**Instructions to follow:** Exact wording is needed for every line from the one holding "Where should I click to: Click the Folder" to the end of the records below; write those lines out and omit the pictures.

Start of Data section

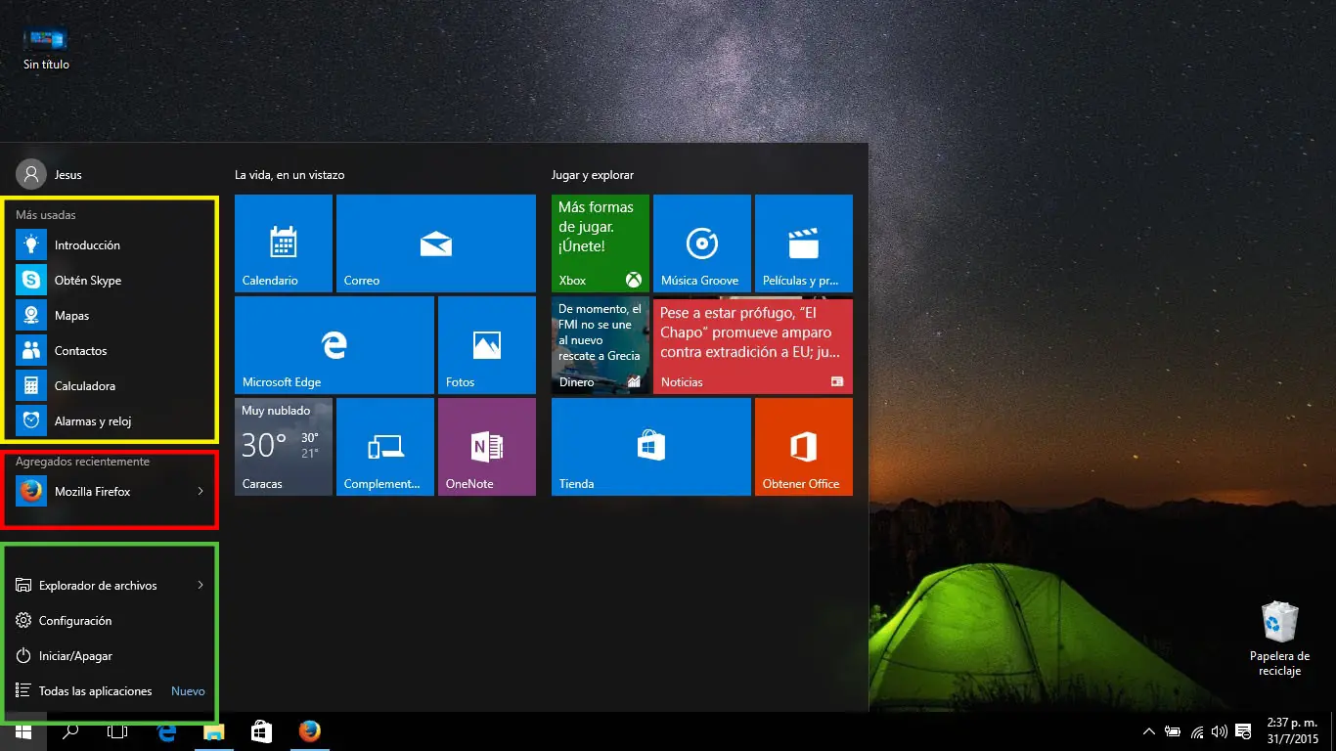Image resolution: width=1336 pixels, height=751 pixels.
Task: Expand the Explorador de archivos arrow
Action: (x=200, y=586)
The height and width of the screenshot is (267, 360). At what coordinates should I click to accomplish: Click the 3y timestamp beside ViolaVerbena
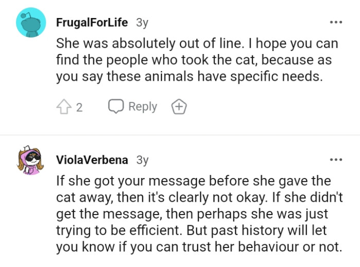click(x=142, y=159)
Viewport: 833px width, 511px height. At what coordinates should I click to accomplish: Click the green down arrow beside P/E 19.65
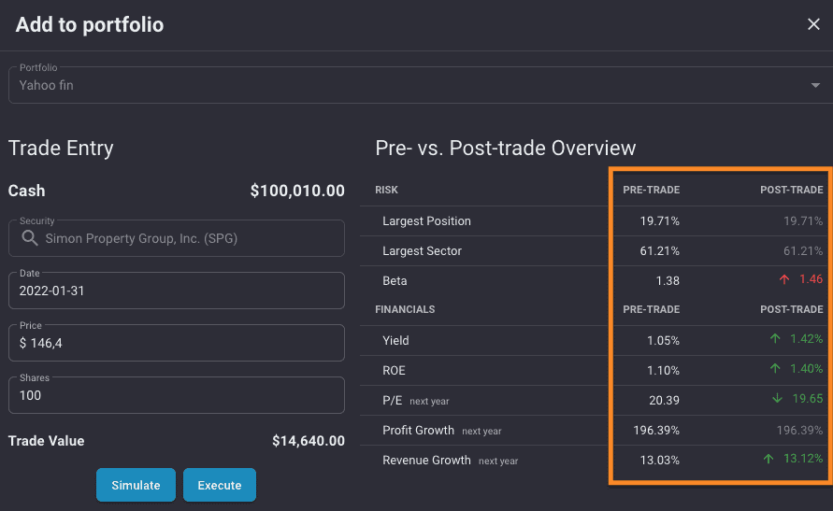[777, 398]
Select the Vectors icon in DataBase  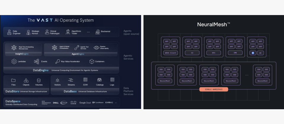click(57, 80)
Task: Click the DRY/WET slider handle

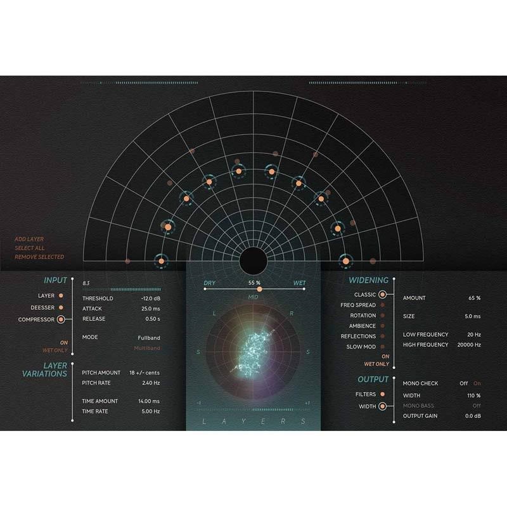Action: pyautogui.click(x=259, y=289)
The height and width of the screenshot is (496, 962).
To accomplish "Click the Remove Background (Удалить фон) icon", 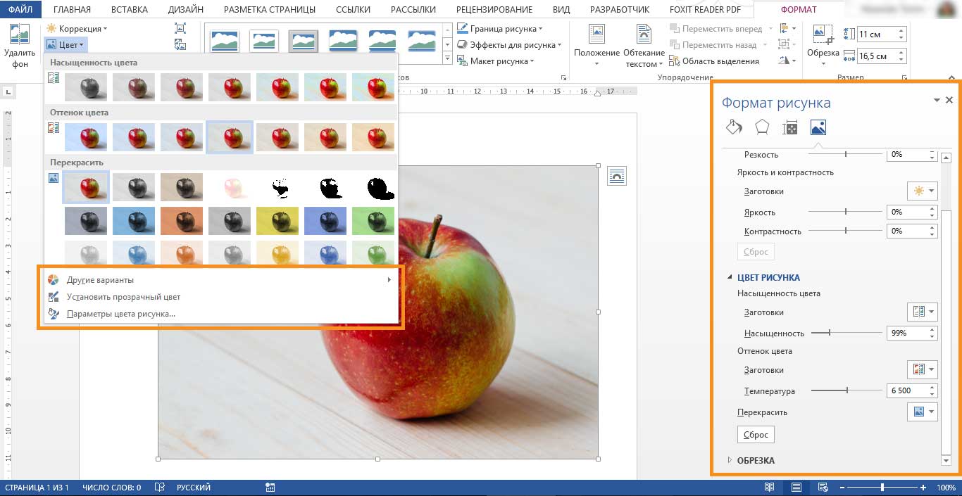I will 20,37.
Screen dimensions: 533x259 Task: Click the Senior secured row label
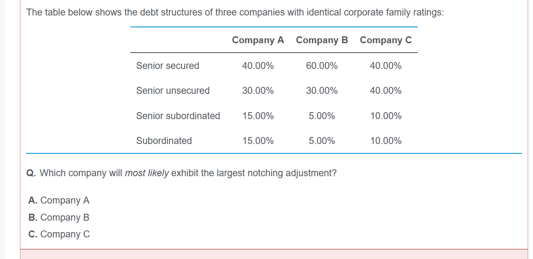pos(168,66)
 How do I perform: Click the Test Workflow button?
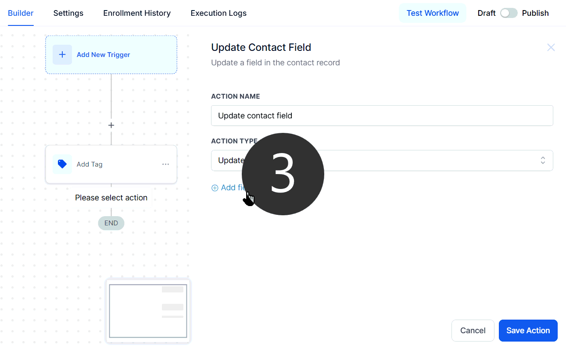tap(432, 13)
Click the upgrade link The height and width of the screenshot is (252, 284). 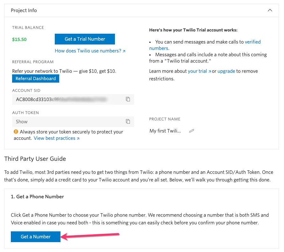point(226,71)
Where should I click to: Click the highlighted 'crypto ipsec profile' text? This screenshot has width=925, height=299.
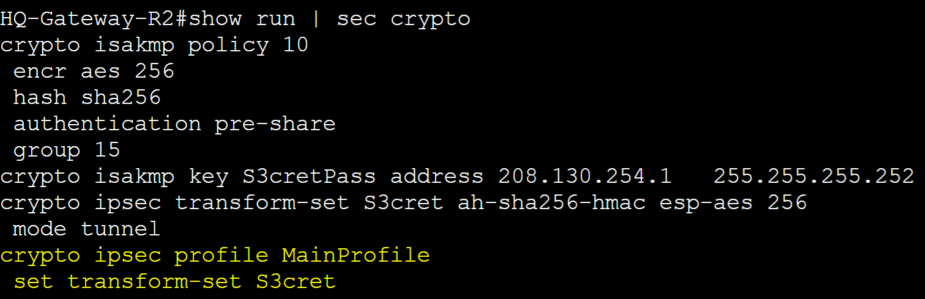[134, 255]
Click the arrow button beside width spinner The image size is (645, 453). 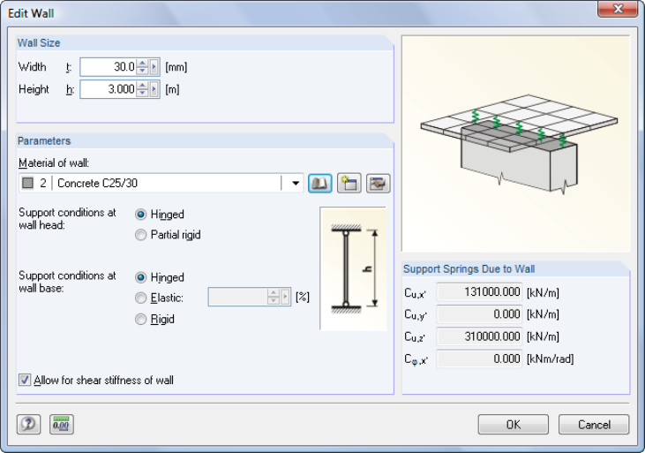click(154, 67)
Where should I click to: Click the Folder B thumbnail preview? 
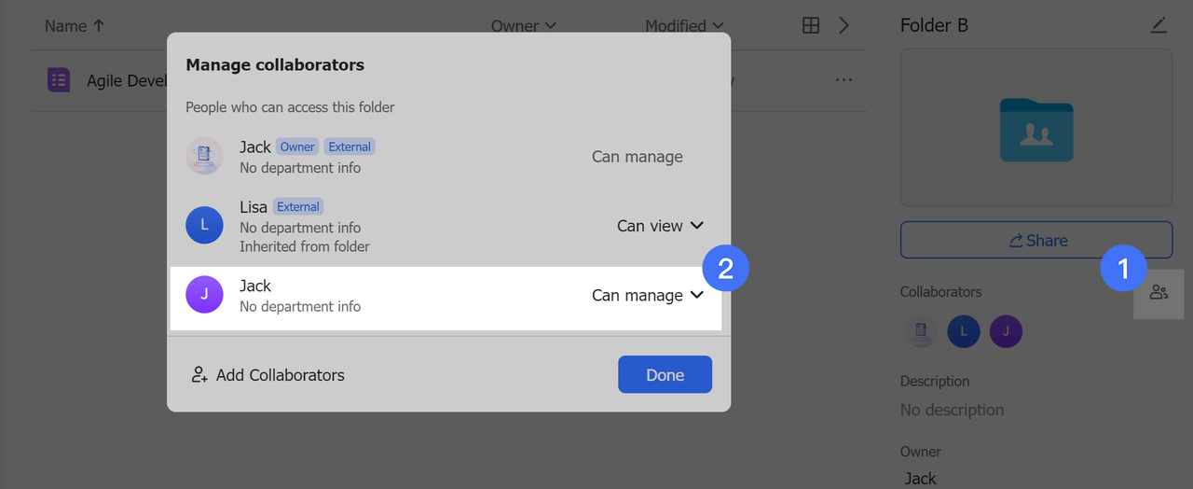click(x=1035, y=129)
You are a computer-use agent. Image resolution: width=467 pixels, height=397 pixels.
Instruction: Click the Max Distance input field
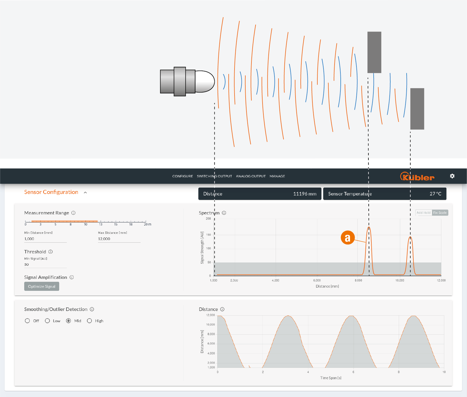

End of Data section

**Completed task:**
Where should I click to: Click the Folder B thumbnail preview? 
click(x=1035, y=129)
You are a computer-use agent. Image resolution: width=467 pixels, height=397 pixels.
Instruction: Click the Max Distance input field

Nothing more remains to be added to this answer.